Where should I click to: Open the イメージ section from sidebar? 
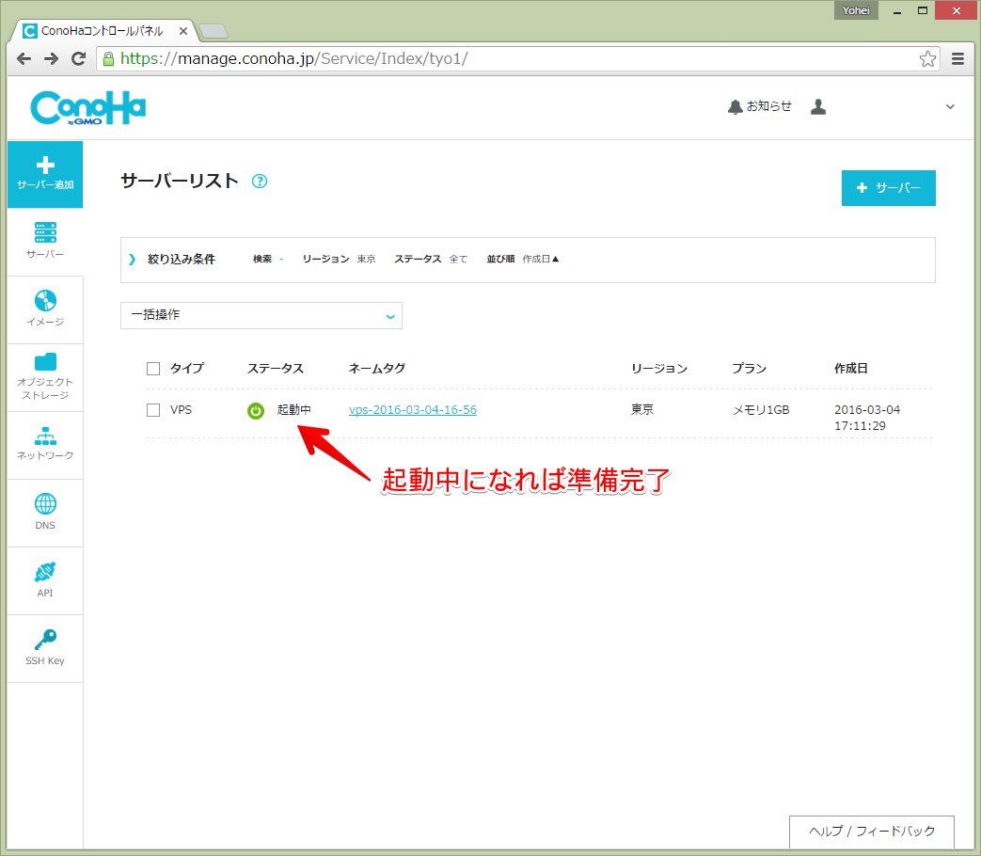[44, 309]
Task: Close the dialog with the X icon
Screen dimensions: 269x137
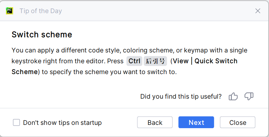Action: (258, 11)
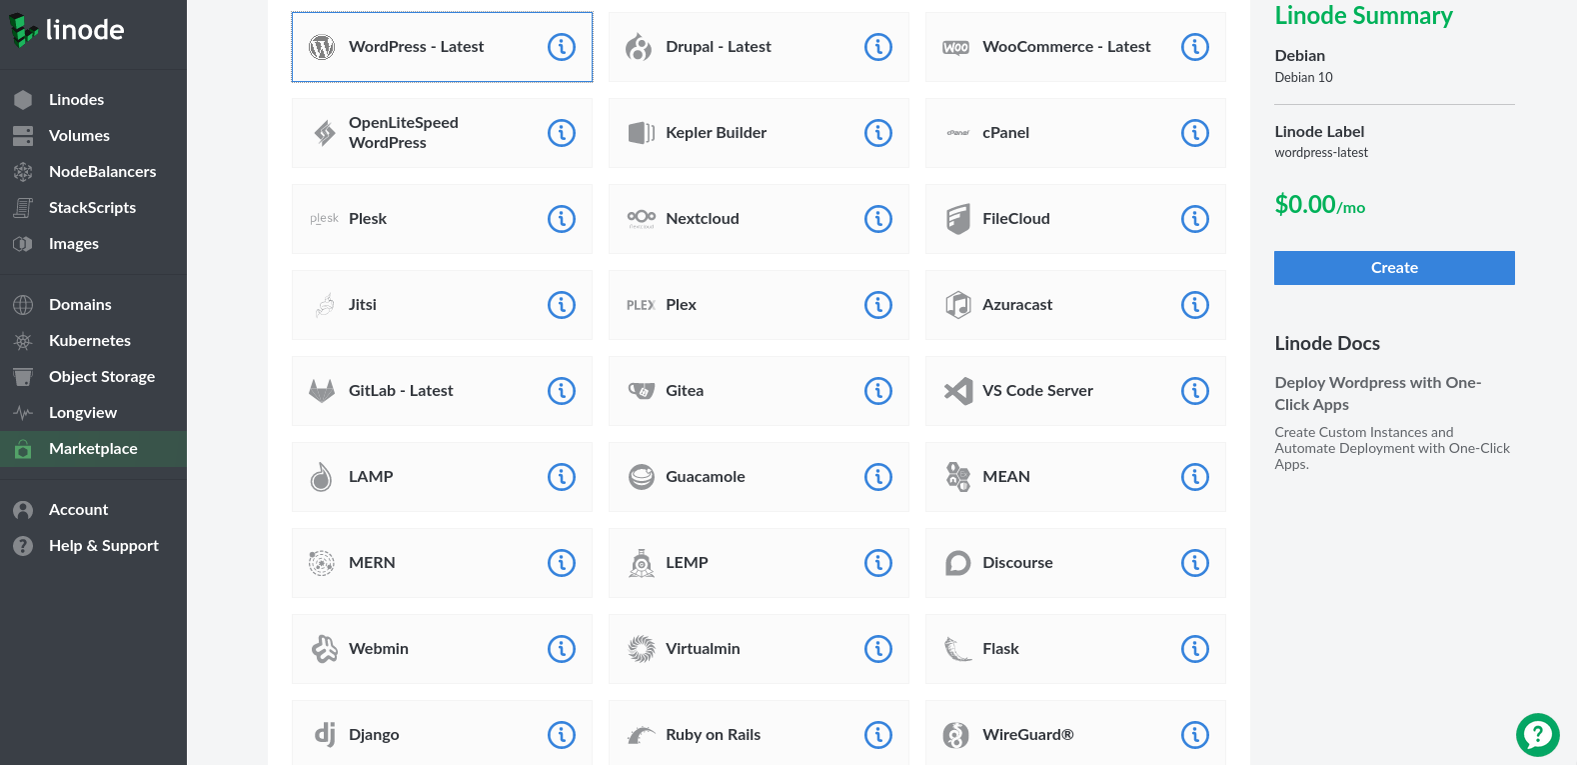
━━━━━━━━━━━━━━━━━━━━
[What the exercise asks] Without including any pictures, repeat the records above exactly.

[Exercise answer]
Where should I click to: Open the イメージ section from sidebar? 
[44, 309]
Task: Close the dialog with the X icon
Screen dimensions: 269x137
Action: (258, 11)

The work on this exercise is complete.